Aim of the exercise: Look through the entries below for the string "computer", and copy each line where it is found.

Extracted records:
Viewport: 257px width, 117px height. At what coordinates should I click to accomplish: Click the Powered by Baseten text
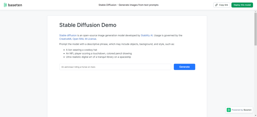click(241, 110)
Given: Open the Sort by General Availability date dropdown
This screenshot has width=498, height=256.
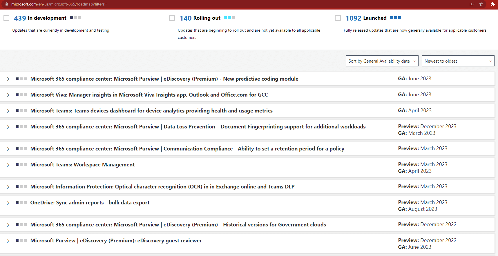Looking at the screenshot, I should (382, 61).
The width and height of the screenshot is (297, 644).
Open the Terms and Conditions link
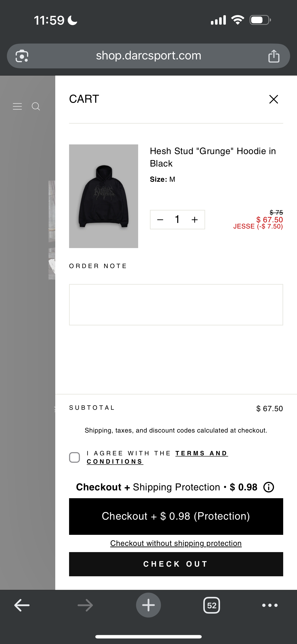point(157,458)
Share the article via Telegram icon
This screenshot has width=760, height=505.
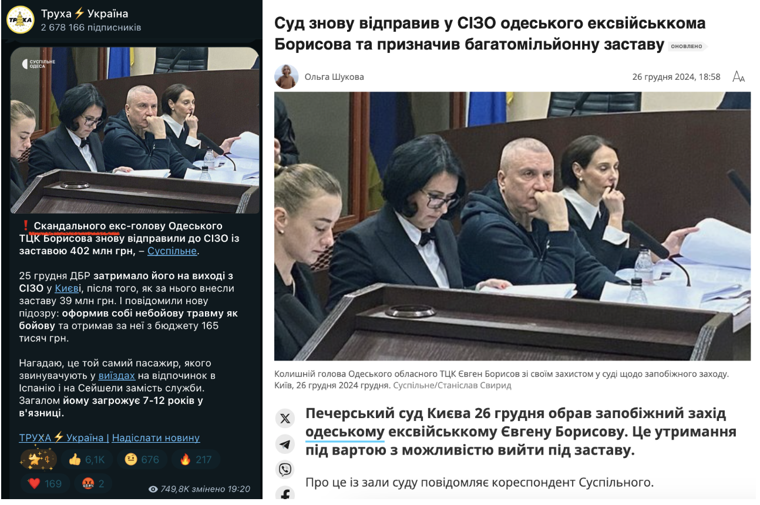[285, 444]

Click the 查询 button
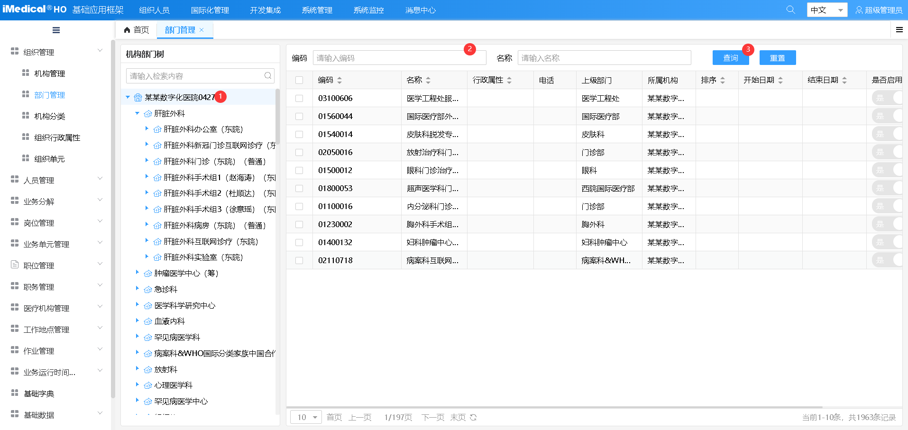click(730, 58)
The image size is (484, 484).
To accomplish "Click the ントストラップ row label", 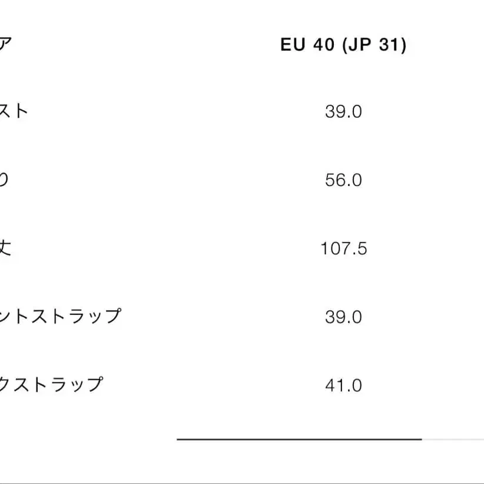I will (59, 316).
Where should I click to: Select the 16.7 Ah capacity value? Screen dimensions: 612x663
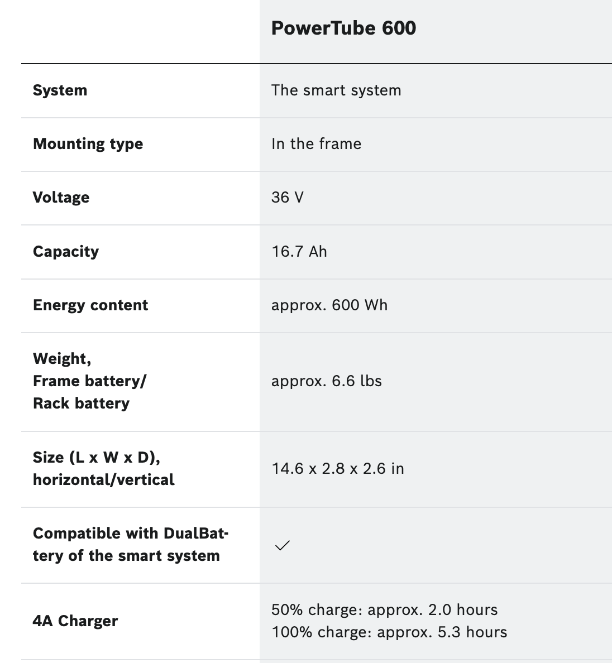pos(299,252)
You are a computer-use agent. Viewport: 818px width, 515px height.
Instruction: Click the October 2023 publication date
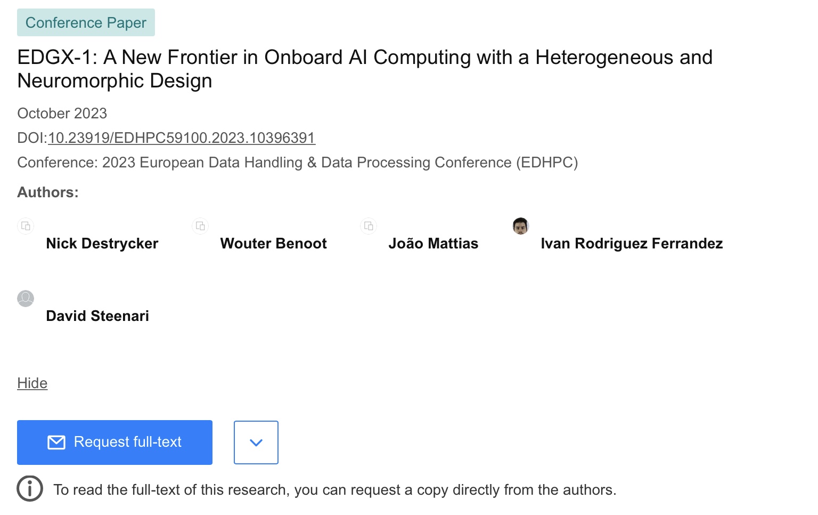pyautogui.click(x=62, y=114)
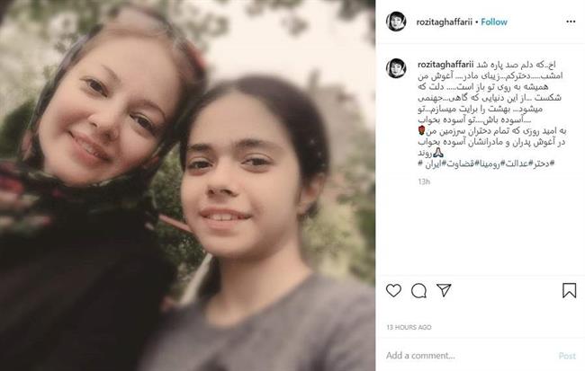
Task: Open the #دختر hashtag
Action: click(544, 163)
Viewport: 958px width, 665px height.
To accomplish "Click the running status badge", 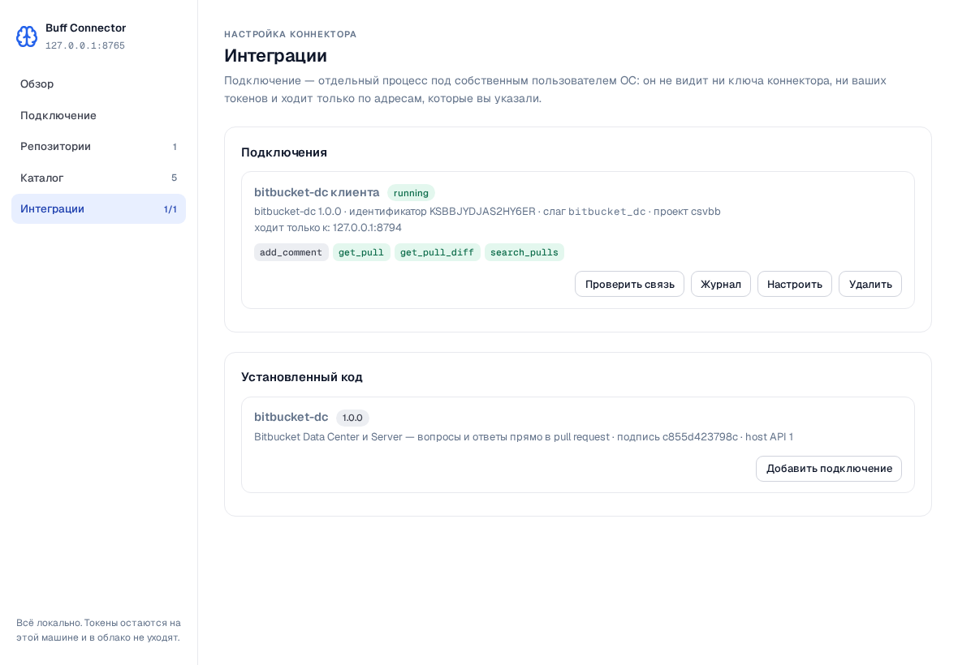I will [x=411, y=193].
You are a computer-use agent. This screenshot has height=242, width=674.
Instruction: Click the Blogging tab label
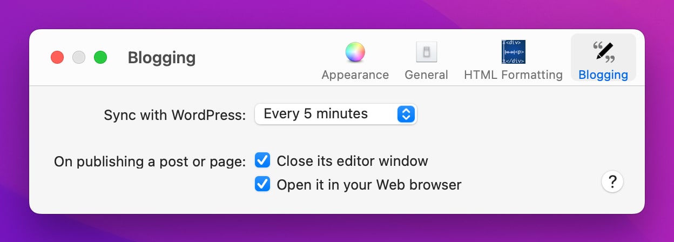tap(603, 75)
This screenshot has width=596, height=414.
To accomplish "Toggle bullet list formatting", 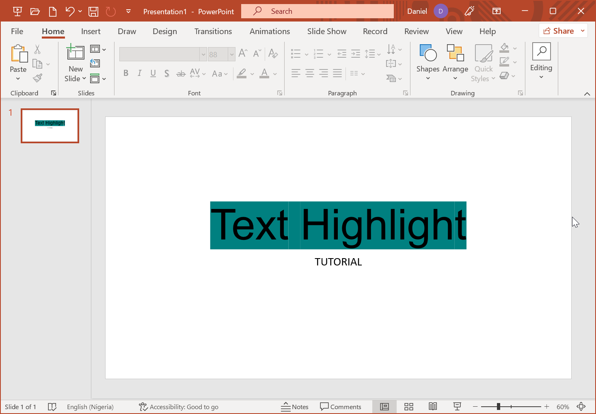I will coord(296,53).
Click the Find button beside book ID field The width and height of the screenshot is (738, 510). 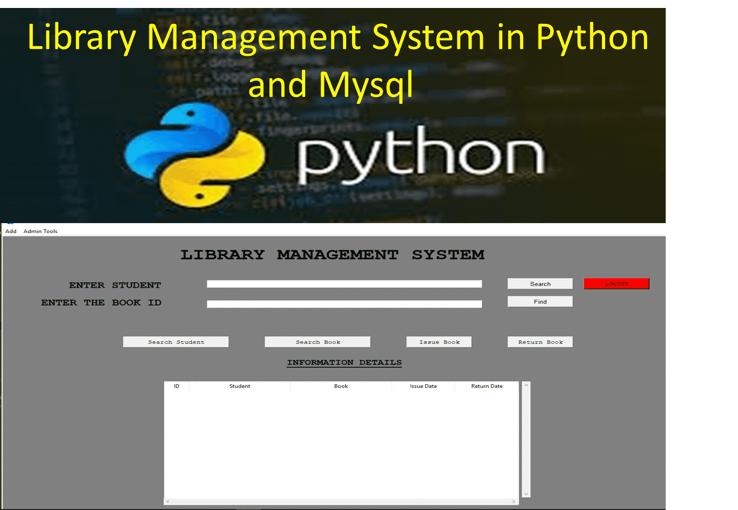pos(540,301)
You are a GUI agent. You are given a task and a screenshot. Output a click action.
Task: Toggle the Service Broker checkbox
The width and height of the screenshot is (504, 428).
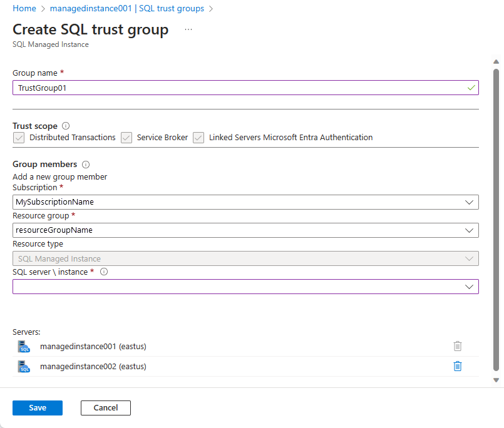(126, 137)
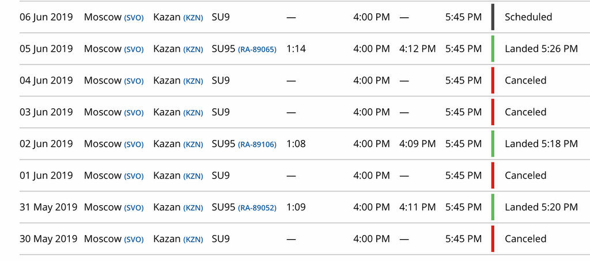
Task: Select the Landed 5:18 PM status text
Action: click(541, 143)
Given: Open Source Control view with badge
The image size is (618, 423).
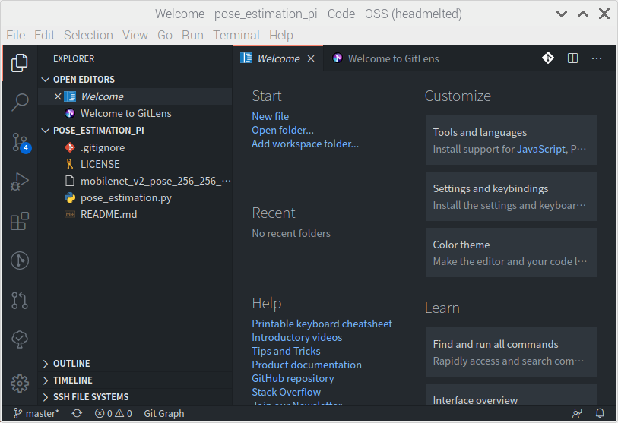Looking at the screenshot, I should (21, 142).
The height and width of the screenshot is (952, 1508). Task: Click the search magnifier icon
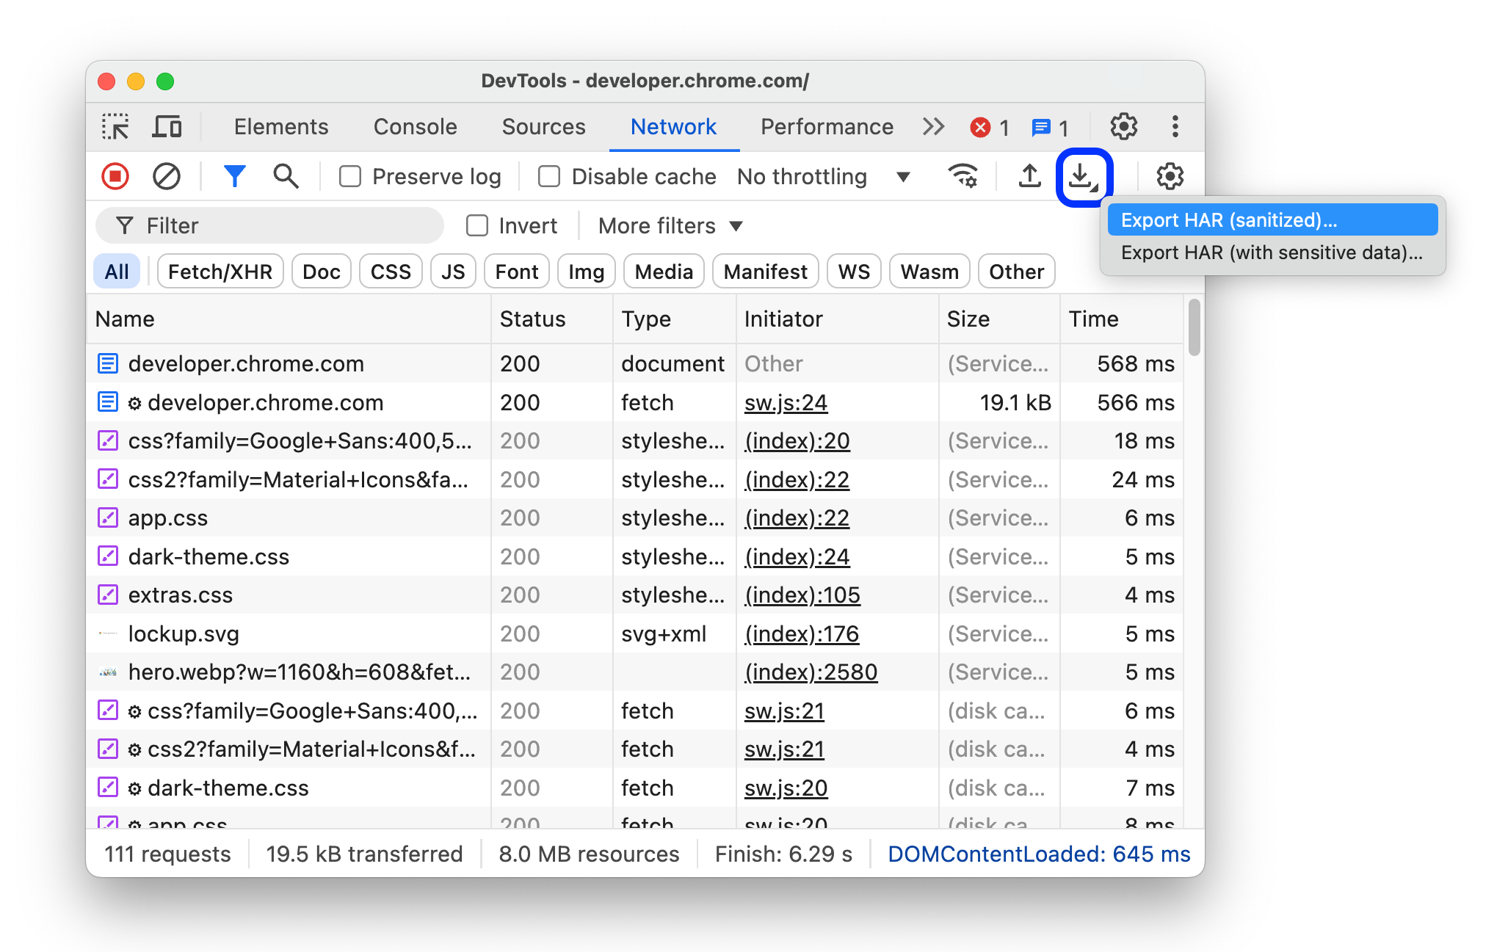coord(283,175)
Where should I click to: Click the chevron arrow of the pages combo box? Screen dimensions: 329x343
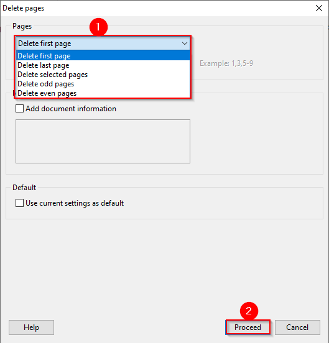(185, 43)
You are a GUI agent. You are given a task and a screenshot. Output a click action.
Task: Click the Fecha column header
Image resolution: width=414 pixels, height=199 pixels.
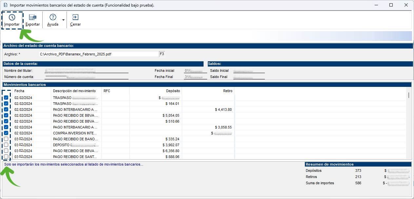[19, 91]
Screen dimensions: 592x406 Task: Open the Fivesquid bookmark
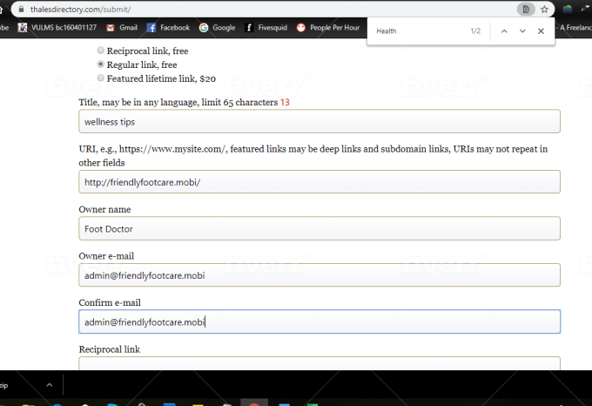pos(266,28)
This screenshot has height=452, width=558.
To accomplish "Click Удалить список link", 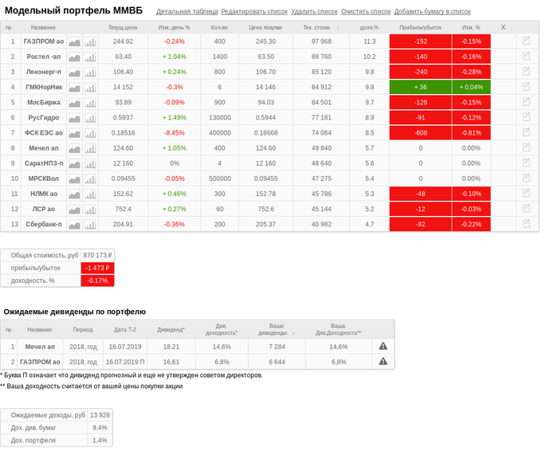I will 313,12.
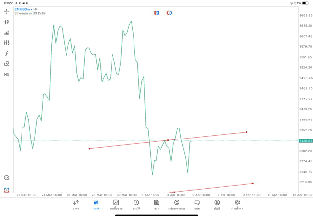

Answer box:
You are a computer-use agent. Viewport: 818px width, 515px height.
You are a computer-use agent. This screenshot has height=242, width=674.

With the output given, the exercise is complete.